* [What this task involves] Below are the records; give the number of their lines that contain the word "computer" and nothing more.

Pixel coordinate grounding data
________________________
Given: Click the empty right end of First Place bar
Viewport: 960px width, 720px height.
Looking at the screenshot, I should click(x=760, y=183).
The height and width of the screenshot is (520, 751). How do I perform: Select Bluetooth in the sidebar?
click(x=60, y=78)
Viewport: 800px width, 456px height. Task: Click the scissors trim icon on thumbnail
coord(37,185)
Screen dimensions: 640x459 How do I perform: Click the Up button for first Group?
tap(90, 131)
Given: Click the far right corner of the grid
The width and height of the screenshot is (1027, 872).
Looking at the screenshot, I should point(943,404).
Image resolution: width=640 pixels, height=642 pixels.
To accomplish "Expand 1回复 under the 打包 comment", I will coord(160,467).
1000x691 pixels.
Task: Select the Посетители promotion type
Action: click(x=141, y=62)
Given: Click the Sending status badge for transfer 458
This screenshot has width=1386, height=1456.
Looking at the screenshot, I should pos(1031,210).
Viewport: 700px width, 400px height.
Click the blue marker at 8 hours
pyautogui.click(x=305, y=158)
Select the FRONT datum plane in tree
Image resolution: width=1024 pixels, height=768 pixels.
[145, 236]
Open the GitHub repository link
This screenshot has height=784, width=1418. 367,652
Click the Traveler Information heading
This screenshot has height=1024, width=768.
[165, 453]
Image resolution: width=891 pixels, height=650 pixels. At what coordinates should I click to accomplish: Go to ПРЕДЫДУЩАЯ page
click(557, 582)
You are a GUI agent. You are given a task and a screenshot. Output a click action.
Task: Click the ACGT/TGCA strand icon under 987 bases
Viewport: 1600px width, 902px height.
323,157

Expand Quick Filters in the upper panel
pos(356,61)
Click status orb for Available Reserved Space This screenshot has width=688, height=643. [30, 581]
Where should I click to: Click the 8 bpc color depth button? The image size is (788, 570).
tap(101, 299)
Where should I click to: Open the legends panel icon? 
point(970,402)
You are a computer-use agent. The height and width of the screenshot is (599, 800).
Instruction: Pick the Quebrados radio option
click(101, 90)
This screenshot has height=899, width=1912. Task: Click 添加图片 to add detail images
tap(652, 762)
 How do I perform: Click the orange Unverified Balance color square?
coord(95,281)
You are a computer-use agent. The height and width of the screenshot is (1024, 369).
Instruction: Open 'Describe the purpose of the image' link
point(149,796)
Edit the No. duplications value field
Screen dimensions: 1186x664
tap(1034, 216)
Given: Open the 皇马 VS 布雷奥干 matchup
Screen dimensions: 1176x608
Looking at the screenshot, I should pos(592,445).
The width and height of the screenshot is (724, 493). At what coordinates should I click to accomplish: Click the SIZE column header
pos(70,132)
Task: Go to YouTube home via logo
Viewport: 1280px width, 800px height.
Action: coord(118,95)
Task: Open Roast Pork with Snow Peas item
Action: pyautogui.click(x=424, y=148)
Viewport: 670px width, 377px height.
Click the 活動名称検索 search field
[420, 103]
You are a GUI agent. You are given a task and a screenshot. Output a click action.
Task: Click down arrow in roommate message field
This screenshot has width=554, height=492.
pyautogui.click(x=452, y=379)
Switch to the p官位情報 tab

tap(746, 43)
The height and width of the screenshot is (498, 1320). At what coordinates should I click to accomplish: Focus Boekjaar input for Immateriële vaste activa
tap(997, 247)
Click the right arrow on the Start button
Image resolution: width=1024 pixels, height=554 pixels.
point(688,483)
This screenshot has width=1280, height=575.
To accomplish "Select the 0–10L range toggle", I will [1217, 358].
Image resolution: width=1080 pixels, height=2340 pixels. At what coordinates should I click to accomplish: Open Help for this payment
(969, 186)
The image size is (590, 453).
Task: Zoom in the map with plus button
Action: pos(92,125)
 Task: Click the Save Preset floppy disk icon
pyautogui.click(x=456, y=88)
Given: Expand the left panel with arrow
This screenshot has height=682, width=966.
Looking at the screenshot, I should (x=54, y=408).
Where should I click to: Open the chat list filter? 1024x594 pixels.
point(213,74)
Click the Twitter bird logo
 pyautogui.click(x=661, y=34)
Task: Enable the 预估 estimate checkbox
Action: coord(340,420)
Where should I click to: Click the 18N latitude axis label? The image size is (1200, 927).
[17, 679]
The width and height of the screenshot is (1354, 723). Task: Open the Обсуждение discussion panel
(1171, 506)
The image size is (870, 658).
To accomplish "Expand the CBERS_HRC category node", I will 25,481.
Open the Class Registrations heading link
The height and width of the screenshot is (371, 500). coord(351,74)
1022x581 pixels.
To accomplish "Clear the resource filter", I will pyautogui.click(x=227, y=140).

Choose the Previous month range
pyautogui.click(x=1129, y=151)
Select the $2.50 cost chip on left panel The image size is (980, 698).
________________________
* [Response] 2